**Work order 1:**
In the bobtail squid text, what do the bacteria get in exchange for emitting their glow?
**Work order 2:**
Decide whether each statement agrees with the bobtail squid text, answering yes or no and quoting the deciding words: (a) The Hawaiian bobtail squid is about the size of a walnut. (b) The squid's glow is meant to match sunlight. (c) The bacteria living inside the squid are Vibrio fischeri.
**Work order 3:**
Transcribe, word for word, the part of the bobtail squid text that opens with the words containing "Bobtail squid are" and closes with "water column below.".

**Extract to read:**
++++++
A squid’s eye view of its own microbes shows the intimate link between a nocturnal sea-dweller and its cache of bioluminescent bacteria.

ByKatherine J. WuNOVA WondersNOVA Wonders

Bobtail squid are never alone. Inside their bodies reside a teeming community of Vibrio fischeri bacteria. In exchange for food and housing, the bacteria emit a glow to mask the squid's silhouettes from the eyes of predators at night... and spark a cascade of changes throughout the squid's entire body. Image Credit: David_Slater, iStock

The Hawaiian bobtail squid might be small, but this walnut-sized critter is one of the sea’s mightiest masters of disguise. During its evening jaunts, the squid protects itself by casting an eerie glow to match the moonlight, obscuring its silhouette to predators lurking in the water column below.
++++++
**Data supplied:**
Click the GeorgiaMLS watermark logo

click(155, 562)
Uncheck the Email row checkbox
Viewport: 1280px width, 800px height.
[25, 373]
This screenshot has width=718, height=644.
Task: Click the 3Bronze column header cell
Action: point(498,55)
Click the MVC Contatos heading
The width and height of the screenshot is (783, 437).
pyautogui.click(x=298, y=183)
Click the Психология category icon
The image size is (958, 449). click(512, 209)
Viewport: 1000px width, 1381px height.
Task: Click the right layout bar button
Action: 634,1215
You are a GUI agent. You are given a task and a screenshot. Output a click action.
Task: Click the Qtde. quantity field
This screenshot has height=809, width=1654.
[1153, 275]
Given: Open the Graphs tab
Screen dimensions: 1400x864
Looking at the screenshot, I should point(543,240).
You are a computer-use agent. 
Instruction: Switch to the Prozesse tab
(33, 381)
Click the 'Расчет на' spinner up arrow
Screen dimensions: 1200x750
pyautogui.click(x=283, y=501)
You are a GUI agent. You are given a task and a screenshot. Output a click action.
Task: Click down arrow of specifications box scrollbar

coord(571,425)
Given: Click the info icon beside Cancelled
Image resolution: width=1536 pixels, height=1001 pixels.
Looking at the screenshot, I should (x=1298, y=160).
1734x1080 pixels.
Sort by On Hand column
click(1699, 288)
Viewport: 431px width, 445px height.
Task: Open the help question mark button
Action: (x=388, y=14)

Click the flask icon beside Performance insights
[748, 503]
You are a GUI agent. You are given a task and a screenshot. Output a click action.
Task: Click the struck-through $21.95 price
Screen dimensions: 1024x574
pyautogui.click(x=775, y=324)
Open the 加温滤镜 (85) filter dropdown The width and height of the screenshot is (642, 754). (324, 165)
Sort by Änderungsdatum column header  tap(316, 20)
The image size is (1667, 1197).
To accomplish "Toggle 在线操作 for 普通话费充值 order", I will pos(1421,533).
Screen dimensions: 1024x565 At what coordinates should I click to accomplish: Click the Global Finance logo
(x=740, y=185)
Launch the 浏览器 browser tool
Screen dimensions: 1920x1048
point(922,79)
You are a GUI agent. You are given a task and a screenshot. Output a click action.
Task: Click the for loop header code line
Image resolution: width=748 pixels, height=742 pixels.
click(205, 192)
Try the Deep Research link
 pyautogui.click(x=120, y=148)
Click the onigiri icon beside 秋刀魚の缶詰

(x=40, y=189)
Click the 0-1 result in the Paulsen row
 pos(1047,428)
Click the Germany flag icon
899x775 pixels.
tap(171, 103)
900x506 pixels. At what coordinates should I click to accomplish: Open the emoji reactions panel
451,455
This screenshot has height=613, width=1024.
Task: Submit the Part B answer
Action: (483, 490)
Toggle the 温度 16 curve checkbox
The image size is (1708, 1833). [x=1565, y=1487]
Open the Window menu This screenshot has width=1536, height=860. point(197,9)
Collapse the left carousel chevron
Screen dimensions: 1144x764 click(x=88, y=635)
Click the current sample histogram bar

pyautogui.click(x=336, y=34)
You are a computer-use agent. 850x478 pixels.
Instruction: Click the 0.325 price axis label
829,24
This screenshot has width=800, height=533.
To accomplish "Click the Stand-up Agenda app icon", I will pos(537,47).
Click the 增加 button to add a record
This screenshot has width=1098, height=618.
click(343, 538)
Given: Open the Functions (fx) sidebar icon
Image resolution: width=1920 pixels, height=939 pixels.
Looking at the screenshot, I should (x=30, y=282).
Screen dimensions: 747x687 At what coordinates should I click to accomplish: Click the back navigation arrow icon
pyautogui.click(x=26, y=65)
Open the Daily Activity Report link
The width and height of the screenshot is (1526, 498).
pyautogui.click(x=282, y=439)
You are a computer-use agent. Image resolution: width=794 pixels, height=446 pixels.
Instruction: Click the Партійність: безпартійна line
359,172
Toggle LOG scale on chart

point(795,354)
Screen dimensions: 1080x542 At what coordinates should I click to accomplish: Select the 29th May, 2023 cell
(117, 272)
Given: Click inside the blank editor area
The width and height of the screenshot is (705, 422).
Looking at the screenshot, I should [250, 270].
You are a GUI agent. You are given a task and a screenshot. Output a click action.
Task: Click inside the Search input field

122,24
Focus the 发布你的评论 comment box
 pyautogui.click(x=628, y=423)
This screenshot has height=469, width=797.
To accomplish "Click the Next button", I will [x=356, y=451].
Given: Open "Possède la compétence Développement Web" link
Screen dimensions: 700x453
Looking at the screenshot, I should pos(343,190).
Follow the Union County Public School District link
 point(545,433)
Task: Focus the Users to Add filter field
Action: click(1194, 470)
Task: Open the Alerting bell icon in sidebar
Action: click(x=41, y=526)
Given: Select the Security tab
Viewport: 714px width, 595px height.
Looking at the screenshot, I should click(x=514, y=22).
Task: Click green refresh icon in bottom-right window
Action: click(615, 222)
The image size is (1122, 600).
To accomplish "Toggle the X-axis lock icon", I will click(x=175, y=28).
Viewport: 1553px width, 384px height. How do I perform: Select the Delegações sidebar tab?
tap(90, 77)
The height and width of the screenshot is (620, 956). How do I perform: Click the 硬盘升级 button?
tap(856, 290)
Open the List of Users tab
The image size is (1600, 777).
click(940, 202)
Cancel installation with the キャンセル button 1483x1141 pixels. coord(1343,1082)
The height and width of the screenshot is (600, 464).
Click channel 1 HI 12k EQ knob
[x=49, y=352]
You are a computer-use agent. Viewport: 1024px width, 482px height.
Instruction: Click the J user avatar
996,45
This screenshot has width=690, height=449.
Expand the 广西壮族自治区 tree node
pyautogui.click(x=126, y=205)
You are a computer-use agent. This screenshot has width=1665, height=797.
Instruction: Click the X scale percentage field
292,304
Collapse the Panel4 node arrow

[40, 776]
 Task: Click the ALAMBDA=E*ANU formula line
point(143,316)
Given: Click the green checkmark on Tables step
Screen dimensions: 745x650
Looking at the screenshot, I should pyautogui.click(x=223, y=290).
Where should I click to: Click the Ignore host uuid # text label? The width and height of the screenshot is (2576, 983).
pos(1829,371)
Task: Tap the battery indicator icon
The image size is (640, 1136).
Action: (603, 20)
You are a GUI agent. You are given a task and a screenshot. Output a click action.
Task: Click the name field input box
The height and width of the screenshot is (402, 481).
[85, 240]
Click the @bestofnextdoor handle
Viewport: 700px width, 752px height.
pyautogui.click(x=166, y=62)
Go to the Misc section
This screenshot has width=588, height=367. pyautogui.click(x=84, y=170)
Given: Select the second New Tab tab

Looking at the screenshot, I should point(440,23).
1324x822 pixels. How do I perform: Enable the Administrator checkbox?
++++++
**Solution 1:**
Food and housing.

**Solution 2:**
(a) Yes: "this walnut-sized critter"
(b) No: "casting an eerie glow to match the moonlight"
(c) Yes: "a teeming community of Vibrio fischeri bacteria"

**Solution 3:**
Bobtail squid are never alone. Inside their bodies reside a teeming community of Vibrio fischeri bacteria. In exchange for food and housing, the bacteria emit a glow to mask the squid's silhouettes from the eyes of predators at night... and spark a cascade of changes throughout the squid's entire body. Image Credit: David_Slater, iStock

The Hawaiian bobtail squid might be small, but this walnut-sized critter is one of the sea’s mightiest masters of disguise. During its evening jaunts, the squid protects itself by casting an eerie glow to match the moonlight, obscuring its silhouette to predators lurking in the water column below.